Fashion for Good launches project to transform agricultural waste into green fibers

Global sustainable fashion innovation platform, Fashion for Good, launches the ‘Untapped Agricultural Waste Project’ to validate and scale technologies that can successfully transform agricultural waste into sustainable textile fibers.

The consortium project will assess the technical feasibility of natural fibers created by the selected innovators using agricultural waste such as rice husks, hemp, wheat straw, banana, and pineapple, with catalytic funding provided by Laudes Foundation, Fashion for Good partners Adidas, BESTSELLER, Vivobarefoot, and Birla Cellulose, and six innovators.

The 18-month ‘Untapped Agricultural Waste Project’ aims to discover innovative ways to repurpose agricultural waste into viable new natural fiber blends that can replace virgin fibers sourced from unsustainable commodities like oil.

The project also uses findings from its 2021 study, ‘Spinning Future Threads,’ authored by the Institute for Sustainable Communities, the World Resources Institute India, and Wageningen University and Research, with catalytic funding from Laudes Foundation.

The research maps agricultural waste in eight South and Southeast Asian countries, revealing untapped prospects in agricultural waste streams such as rice husks, wheat straw, banana, and pineapple production, which are the project’s emphasis.

The six fiber innovators, AltMat, Bananatex, Chlorohemp, Agraloop by Circular Systems, HempTex India, and 9Fiber, will continue to develop a variety of natural fibers and fiber mixes with an emphasis on using the largest percentage of agricultural waste while meeting performance criteria. Birla Cellulose will collaborate closely with the innovators to develop and prepare their innovative materials for wider acceptance in the fashion supply chain, with the participating project brand partners supporting testing and eventual scaling of these fibers.

Katrin Ley, managing director, Fashion for Good, said that this ambitious initiative investigates a new source of feedstocks for the fashion industry that, if scaled up, might assist both agriculture and the textile sector achieve net-zero emissions. They believe that these varied agricultural waste streams, which would otherwise have few secondary uses, have a lot of promise. They can reduce pressure on existing natural fibers and shift away from unsustainable materials and sources by using innovative technologies to generate natural fibers.

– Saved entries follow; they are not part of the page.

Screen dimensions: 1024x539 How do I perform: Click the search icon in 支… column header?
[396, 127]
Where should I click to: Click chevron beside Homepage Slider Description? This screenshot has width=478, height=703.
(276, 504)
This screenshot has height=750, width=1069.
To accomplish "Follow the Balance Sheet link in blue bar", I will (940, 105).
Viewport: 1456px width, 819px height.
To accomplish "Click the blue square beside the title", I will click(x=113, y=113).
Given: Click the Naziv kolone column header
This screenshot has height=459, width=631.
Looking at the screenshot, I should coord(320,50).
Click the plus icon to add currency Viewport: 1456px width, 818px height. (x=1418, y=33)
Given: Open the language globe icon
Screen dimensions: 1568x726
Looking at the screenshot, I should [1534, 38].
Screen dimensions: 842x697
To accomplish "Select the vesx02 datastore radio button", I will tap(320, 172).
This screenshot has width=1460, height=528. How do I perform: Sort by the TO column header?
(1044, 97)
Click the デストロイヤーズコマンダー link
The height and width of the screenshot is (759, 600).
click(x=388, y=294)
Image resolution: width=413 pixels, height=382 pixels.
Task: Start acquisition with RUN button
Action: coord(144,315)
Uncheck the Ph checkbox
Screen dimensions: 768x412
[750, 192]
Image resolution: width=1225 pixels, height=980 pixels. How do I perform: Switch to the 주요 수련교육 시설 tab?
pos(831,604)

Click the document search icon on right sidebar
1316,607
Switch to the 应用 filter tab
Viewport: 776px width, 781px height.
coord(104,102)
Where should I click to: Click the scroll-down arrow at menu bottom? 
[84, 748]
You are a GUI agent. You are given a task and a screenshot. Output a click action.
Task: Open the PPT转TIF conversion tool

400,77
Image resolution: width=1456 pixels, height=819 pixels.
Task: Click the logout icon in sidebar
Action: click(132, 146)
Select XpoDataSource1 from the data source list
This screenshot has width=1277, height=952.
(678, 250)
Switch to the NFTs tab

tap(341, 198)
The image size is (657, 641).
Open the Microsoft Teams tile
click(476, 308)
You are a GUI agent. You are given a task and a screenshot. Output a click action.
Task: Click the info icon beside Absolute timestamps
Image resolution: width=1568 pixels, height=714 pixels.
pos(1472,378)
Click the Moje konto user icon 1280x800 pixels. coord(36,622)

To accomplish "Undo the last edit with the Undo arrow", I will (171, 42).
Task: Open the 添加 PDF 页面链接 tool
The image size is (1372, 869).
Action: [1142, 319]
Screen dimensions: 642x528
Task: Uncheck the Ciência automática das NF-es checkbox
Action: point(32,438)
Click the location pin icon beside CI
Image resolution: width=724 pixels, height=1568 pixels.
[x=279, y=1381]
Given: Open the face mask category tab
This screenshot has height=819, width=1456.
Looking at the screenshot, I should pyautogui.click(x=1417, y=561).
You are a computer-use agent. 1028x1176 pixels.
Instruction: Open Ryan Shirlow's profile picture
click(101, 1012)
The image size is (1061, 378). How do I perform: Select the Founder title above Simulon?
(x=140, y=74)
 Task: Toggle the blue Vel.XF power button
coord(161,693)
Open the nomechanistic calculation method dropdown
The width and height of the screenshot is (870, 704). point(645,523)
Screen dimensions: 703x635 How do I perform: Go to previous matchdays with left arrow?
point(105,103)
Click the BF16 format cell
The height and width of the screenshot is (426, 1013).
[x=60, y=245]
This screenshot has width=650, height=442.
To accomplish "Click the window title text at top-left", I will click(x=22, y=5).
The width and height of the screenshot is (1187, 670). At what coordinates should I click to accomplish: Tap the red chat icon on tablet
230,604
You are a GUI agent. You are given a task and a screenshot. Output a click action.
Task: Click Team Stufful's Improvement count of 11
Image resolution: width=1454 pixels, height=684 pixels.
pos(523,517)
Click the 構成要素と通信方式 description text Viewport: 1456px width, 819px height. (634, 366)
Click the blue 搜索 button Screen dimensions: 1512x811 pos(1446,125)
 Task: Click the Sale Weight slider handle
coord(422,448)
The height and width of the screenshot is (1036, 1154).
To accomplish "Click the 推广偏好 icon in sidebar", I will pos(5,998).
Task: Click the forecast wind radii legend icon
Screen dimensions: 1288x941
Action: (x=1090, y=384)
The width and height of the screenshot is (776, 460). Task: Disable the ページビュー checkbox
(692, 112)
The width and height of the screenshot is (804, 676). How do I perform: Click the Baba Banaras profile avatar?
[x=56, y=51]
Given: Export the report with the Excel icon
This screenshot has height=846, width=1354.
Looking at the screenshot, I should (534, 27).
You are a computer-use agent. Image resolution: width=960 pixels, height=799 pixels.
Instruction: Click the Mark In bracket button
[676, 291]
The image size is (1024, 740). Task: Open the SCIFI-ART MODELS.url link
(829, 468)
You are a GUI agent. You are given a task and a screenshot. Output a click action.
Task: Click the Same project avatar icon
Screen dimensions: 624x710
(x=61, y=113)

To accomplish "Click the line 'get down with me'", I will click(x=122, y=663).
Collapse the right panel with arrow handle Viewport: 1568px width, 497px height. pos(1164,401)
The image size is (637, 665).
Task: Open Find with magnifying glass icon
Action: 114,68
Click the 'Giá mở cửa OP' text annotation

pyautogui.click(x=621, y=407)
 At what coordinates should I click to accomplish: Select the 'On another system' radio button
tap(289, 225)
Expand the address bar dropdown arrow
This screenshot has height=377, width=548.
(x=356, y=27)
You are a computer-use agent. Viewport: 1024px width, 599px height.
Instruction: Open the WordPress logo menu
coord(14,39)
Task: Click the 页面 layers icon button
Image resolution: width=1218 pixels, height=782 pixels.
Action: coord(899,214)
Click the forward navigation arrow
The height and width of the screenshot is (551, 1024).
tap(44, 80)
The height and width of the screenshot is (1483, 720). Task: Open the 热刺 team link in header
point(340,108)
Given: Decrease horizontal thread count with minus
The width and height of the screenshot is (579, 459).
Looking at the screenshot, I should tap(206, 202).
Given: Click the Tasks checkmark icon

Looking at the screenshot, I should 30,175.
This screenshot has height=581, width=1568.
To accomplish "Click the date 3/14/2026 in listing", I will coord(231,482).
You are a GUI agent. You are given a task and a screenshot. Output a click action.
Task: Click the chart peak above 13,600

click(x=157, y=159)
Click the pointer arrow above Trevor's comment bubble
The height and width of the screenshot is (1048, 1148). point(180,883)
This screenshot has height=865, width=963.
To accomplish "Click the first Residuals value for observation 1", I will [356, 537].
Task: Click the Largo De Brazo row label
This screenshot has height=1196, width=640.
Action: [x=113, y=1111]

The project’s first phase will end in December 2022. The next phase of the project will pilot agri-waste fibers from selected innovators in commercial facilities in conjunction with partner brands and supply chain actors to manufacture bigger quantities, in order to boost supply chain acceptance and progress beyond lab scale. The goal of the next phase is to promote scalability by allowing for more brand offtake agreements and financing to facilitate scaling.

Agricultural waste causes enormous issues for farmers in South and Southeast Asia, according to Fashion for Good, and in many cases, the waste is not recycled and is instead burned.

At the same time, as highlighted in Fashion for Good’s recent report ‘Unlocking the Trillion-Dollar Fashion Decarbonisation Opportunity,’ the extraction and processing of virgin, conventional fibers such as cotton and polyester account for up to 39% of greenhouse gas emissions in the textile supply chain. The paper lays out a financial and solution-oriented path for the industry to achieve its net-zero goal.